WASHINGTON, March 6: Lewis “Scooter” Libby, a former top aide to US Vice-president Dick Cheney, was convicted on Tuesday of four counts of obstructing justice, lying and perjury during probe tied to the Iraq war.
Libby, whose attorneys promptly said he would seek a new trial, was acquitted on one count of lying to the FBI in the probe surrounding who leaked the identity of a CIA analyst in 2003.
He faces a maximum of 25 years in prison. Defence attorney Theodore Wells said if Libby was denied a new trial, he would appeal the conviction.
The jury’s overwhelming verdict came on the 10th day of deliberations and was hailed by some Democrats as an appropriate rejection of the Bush’s administration’s case for the four-year Iraq war.
Critics of President George W. Bush had seized on the Libby trial as an example of the heavy-handed way the White House operated.
“The testimony unmistakably revealed – at the highest levels of the Bush administration – a callous disregard in handling sensitive national security information and a disposition to smear critics of the war in Iraq,” said House of Representatives Speaker Nancy Pelosi.

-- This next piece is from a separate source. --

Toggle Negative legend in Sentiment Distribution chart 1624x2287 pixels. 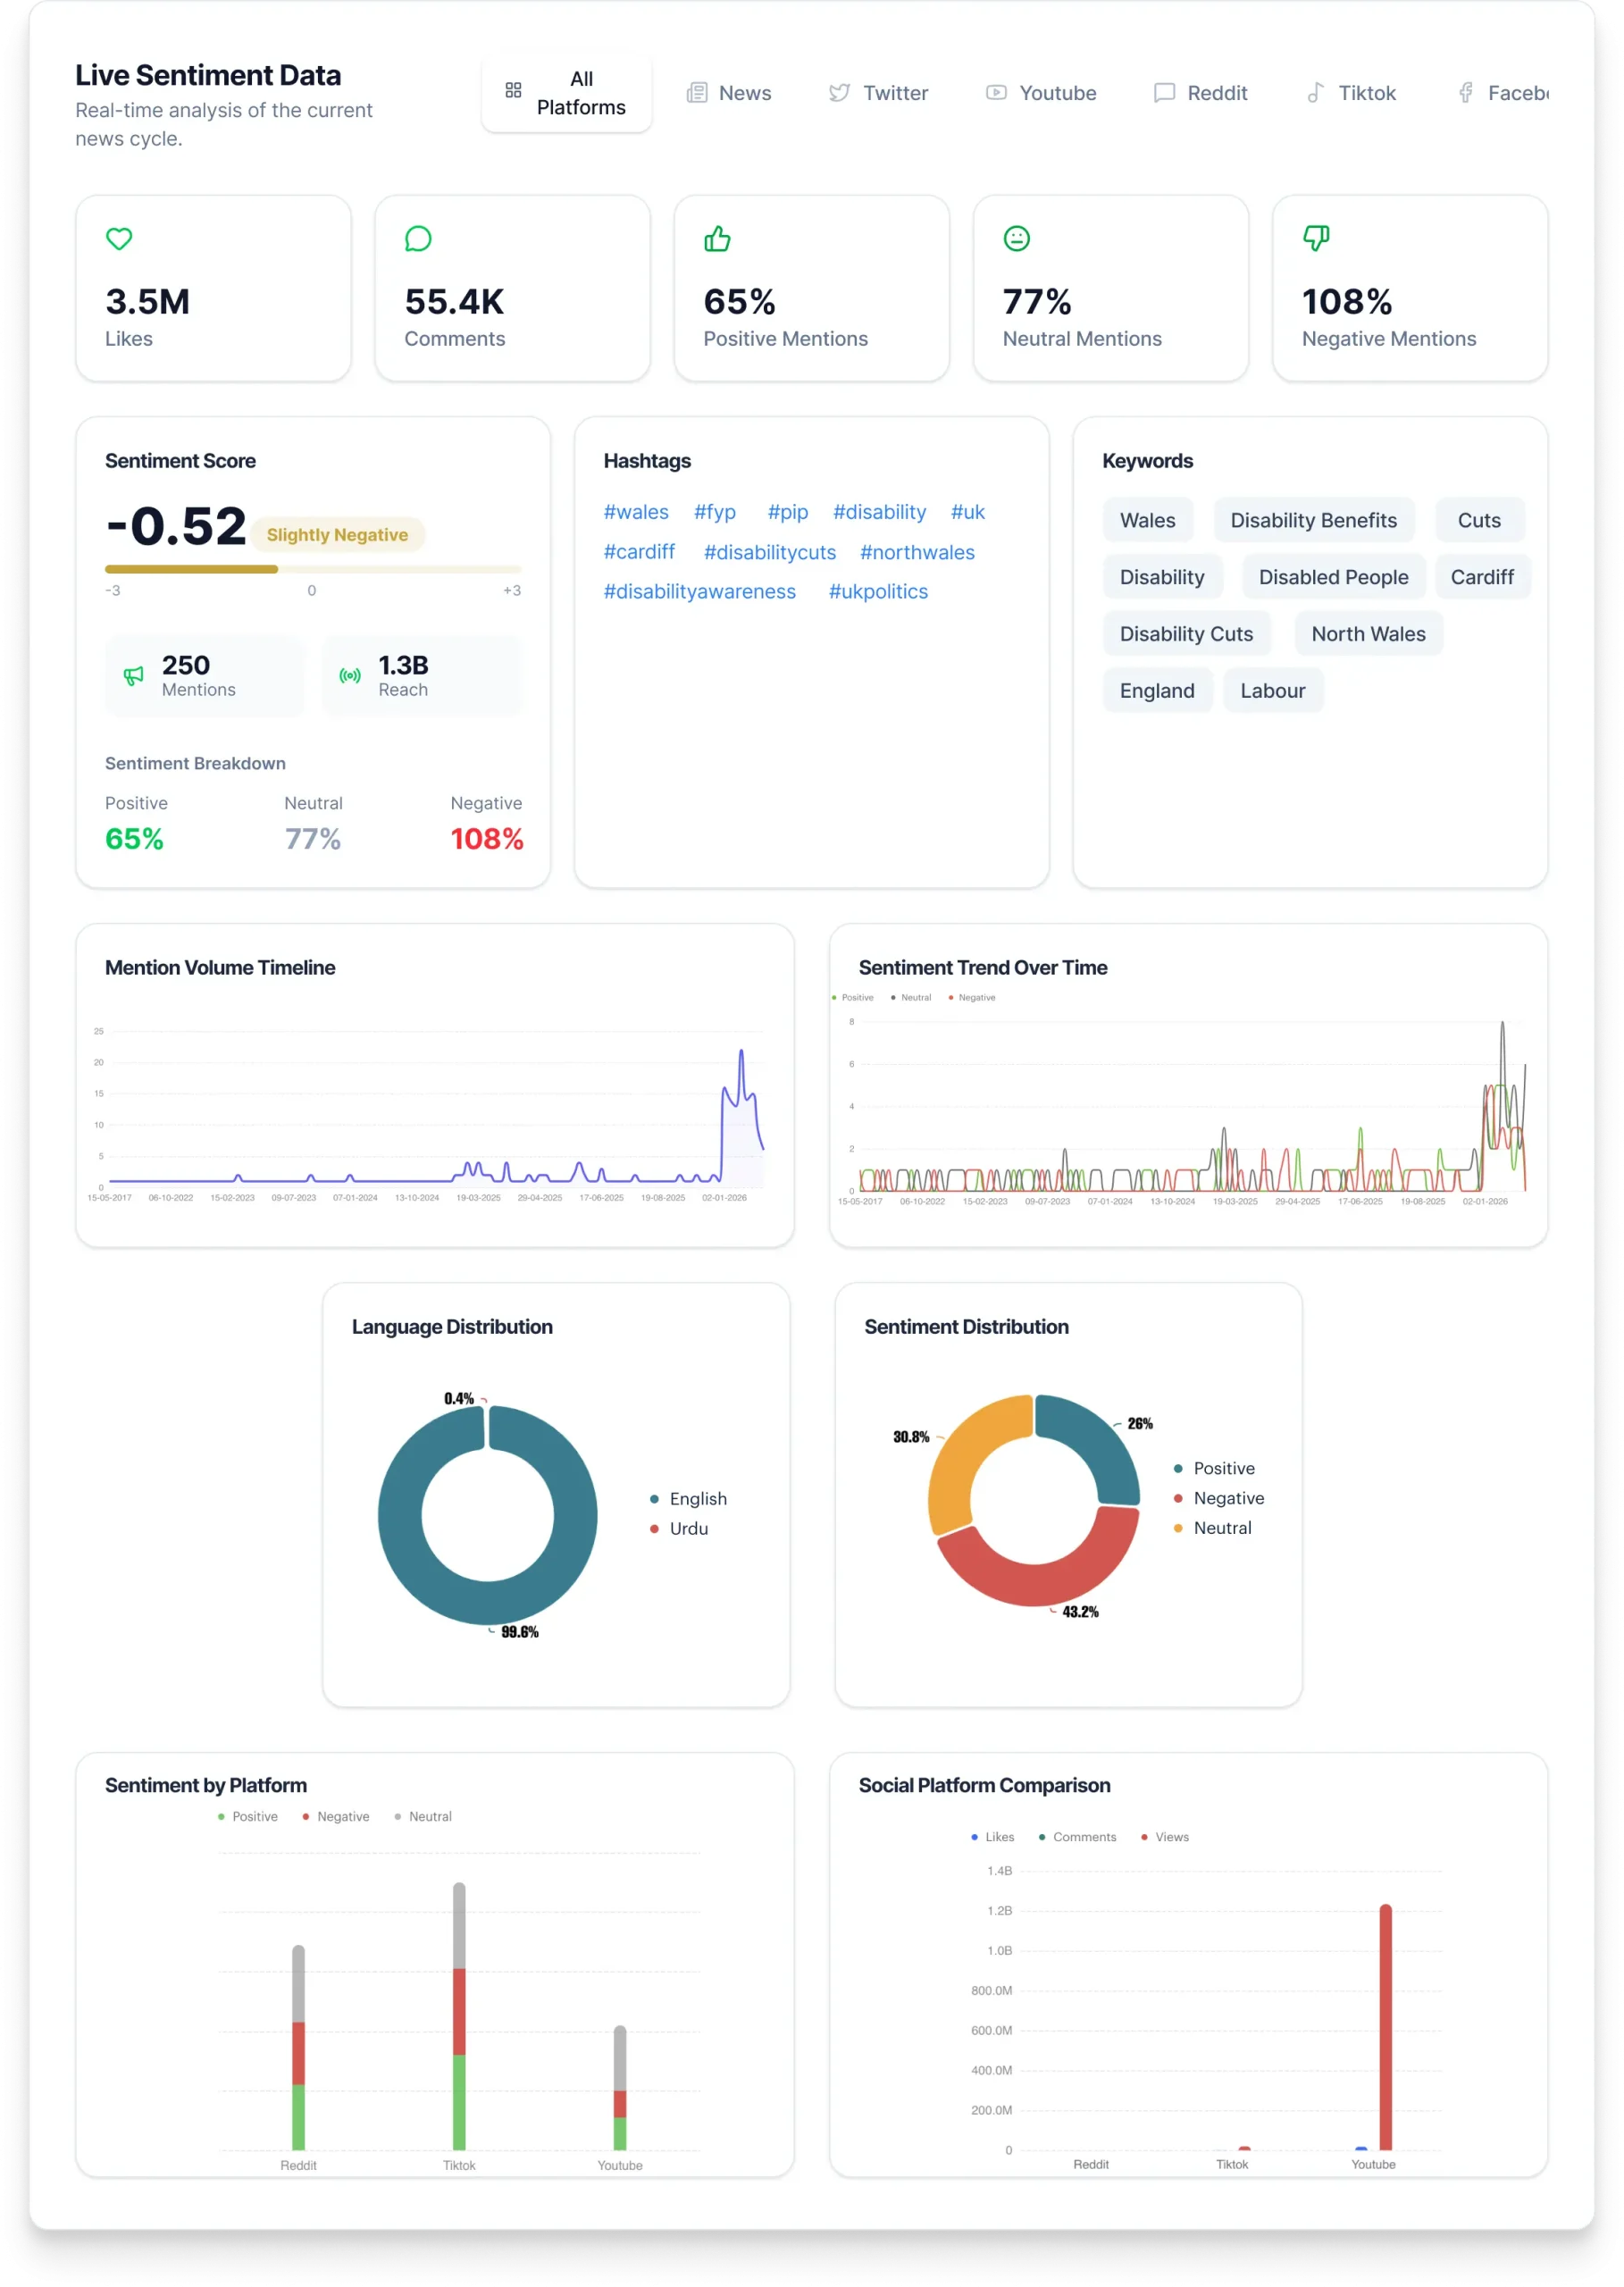point(1227,1498)
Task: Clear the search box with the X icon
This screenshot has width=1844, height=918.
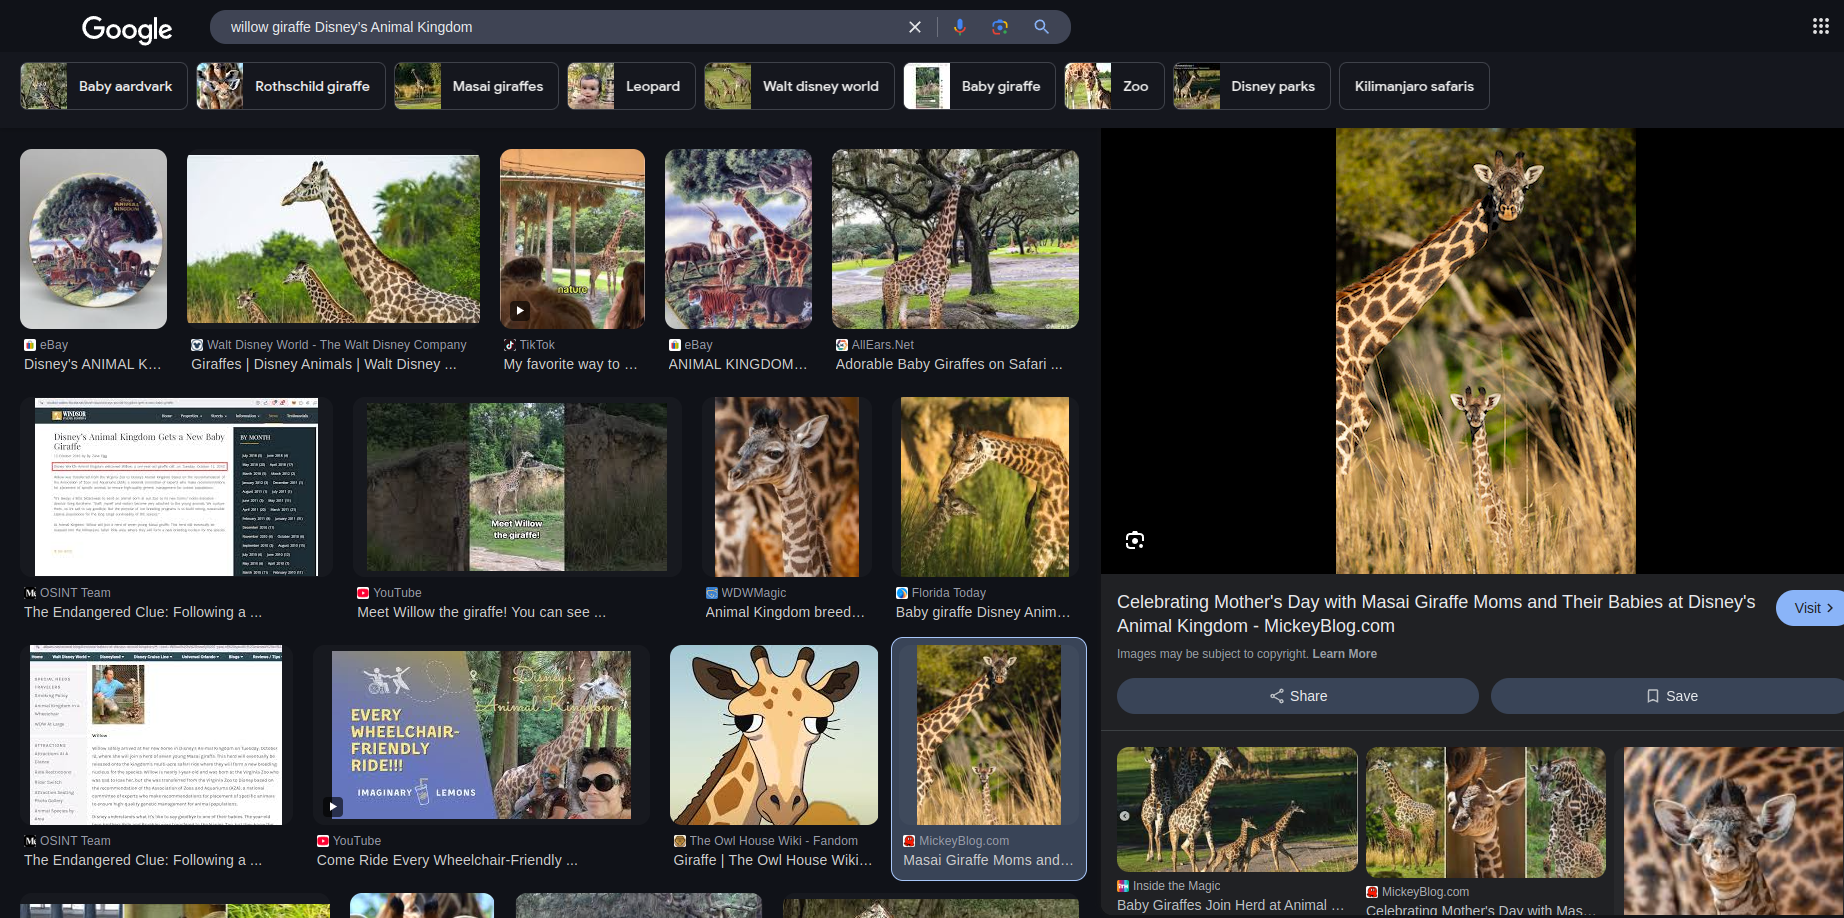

“It’s about time someone in the Bush administration has been held accountable for the campaign to manipulate intelligence and discredit war critics,” added Senate Democratic leader Harry Reid.
Libby was found guilty of the most serious of the charges, obstructing an investigation into who leaked the identity of Valerie Plame after her husband accused the Bush administration of manipulating intelligence to build its case for war.
The jury of seven women and four men also determined he lied to the FBI and committed perjury in testimony before a grand jury.
Bush was in the Oval Office when he was informed the jury had reached a verdict and watched the decision being read on television, White House spokeswoman Dana Perino said.
“He said that he respected the jury’s verdict. He said he was saddened for Scooter Libby and his family,” Perino said, declining to comment further and refusing to speculate on the possibility of a presidential pardon.
Prosecutor Patrick Fitzgerald said the CIA leak investigation was now inactive.
“I do not expect to file any additional charges,” he said.